Irgendwann war die Wartezeit endlich vorbei und die Boeing nach London war endlich da. Ich saß ganz hinten (wollte ich so, weil da nur zwei Sitze nebeneinander sind), diesmal blieb der Sitz neben mir aber frei. Herrlich! Dafür war mal wieder der Sitz vor mir kaputt, und ein fieser Draht, der offenbar die Sitztasche versteifen sollte, ragte böse heraus, verhakte sich unter mein Hosenbein, als ich aufs Klo gehen wollte, und rupfte mir mein Bein auf. Irgendwas ist immer.

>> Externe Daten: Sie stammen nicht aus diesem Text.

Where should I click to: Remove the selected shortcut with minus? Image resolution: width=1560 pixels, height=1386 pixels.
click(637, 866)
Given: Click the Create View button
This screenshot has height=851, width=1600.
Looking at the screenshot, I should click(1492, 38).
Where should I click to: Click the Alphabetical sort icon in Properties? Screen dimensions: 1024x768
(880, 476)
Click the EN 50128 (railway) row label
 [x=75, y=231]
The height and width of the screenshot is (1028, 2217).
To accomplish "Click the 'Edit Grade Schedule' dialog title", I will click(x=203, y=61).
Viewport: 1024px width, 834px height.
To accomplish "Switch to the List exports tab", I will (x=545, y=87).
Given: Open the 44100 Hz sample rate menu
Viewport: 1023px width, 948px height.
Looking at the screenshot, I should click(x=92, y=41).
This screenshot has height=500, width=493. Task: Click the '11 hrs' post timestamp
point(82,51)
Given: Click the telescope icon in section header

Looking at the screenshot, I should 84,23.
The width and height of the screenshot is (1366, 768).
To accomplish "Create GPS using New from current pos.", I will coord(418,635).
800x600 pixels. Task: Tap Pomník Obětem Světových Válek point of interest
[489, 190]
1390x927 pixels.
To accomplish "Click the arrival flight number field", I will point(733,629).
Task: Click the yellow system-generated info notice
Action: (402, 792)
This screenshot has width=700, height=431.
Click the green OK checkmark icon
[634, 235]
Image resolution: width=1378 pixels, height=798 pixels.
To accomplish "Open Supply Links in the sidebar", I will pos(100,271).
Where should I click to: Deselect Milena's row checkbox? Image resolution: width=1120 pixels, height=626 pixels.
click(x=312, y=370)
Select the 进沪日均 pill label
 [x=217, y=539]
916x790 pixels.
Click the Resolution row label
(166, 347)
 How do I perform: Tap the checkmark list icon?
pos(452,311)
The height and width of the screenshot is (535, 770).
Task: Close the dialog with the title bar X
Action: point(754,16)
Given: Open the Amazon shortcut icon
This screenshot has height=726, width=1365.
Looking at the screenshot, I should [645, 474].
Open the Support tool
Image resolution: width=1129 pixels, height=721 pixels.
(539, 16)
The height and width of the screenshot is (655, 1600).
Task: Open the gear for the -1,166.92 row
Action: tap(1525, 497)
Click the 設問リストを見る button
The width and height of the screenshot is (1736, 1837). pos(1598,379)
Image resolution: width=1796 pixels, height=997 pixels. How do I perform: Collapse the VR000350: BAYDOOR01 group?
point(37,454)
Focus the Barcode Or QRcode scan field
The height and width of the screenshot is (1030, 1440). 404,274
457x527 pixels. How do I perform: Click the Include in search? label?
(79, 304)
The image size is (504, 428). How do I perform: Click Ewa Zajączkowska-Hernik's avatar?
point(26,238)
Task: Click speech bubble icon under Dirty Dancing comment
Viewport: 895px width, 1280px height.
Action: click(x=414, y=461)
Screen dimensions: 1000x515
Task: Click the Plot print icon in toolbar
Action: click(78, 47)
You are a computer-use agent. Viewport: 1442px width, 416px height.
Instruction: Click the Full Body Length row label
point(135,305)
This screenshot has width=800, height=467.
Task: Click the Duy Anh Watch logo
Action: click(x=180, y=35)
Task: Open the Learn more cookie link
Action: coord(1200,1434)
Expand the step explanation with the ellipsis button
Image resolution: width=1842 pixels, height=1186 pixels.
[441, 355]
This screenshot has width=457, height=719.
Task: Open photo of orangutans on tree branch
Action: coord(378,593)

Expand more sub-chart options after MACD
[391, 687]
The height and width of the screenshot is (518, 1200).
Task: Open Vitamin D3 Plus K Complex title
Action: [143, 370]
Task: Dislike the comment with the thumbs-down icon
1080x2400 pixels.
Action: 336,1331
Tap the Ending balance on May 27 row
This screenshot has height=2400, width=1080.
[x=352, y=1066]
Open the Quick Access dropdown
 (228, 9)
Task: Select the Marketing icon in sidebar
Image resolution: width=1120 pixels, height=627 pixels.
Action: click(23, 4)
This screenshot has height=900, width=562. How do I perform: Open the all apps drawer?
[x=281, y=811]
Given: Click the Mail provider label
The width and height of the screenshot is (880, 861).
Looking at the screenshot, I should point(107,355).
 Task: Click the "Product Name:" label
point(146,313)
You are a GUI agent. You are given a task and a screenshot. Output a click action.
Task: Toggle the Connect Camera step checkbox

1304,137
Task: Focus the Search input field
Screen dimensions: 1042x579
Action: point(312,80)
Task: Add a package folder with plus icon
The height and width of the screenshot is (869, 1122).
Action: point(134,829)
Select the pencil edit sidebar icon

In London Heathrow war mal wieder mittlere Katastrophe. Natürlich wieder die elendig langen Sicherheitskontrollen, und dann war das Wetter so schlecht, dass einer der beiden Runways nicht benutzt werden konnte, was den Flugplan up fuckte, um es mal ein bisschen englisch auszudrücken. Der Flug nach Berlin würde sich um unbestimmte Zeit verzögern, aber auf jeden Fall fliegen... Man wüsste nur noch nicht, an welchem Gate, weil das Flugzeug erst noch auf dem Weg nach London war und man nicht wusste, wann und wo es landen würde, bla bla bla. Also pflanzte ich mich erschöpft in die Wartezone und sah mit wachsender Beunruhigung, dass die Anzeigetafeln, wo die Gatenummer stand und wann man an Bord gehen darf, die Flüge nicht etwa nach der tatsächlichen Abflugzeit ordneten, sondern nach der ursprünglichen. Und während es immer später wurde, rutschte mein Flug irgendwann komplett von der Tafel, was mir innerlich und einigen anderen Mitpassagieren äußerlich so einige Panik verursachte. Irgendwann kriegte man aus der kurz vor einem Nervenzusammenbruch stehenden Informationsdame heraus, dass man zu einem bestimmten Gate gehen müsste. Oh, hab ich gehen geschrieben? Rennen. Denn das Boarding wäre schon im Gange. (Und das, obwohl keiner wissen konnte, an welchem Gate das Flugzeug sein würde.) Okay, also Tasche unter den Arm und gerannt. Auf dem Weg wurde dann noch ein anderer Passagier von Sicherheitskräften aufgehalten, die der Meinung waren, sie müssten doch spontan mal prüfen, was auf seinem Laptop wäre. Ich hatte ja auch einen Laptop dabei, insofern hab ich innerlich gejubelt, dass der Kelch an mir vorbei ging. Als wir dann alle endlich am Gate und außer Atem waren, hatte das Boarding natürlich noch nicht stattgefunden. Es war nämlich gerade erst der Reinigungstrupp an Bord gegangen. Also durften wir noch einmal zwanzig Minuten warten, bevor wir ins Flugzeug durften. Ich saß wieder neben einem dicken Menschen. Aber inzwischen war mir eh alles egal, ich war mittlerweile seit 24 Stunden auf den Beinen.
Und mehr kann ich nicht erzählen. Ich weiß nicht mal mehr, wie ich dann von Tegel nach Hause kam. Vermutlich lief ich da sowieso nur noch auf Notstrom.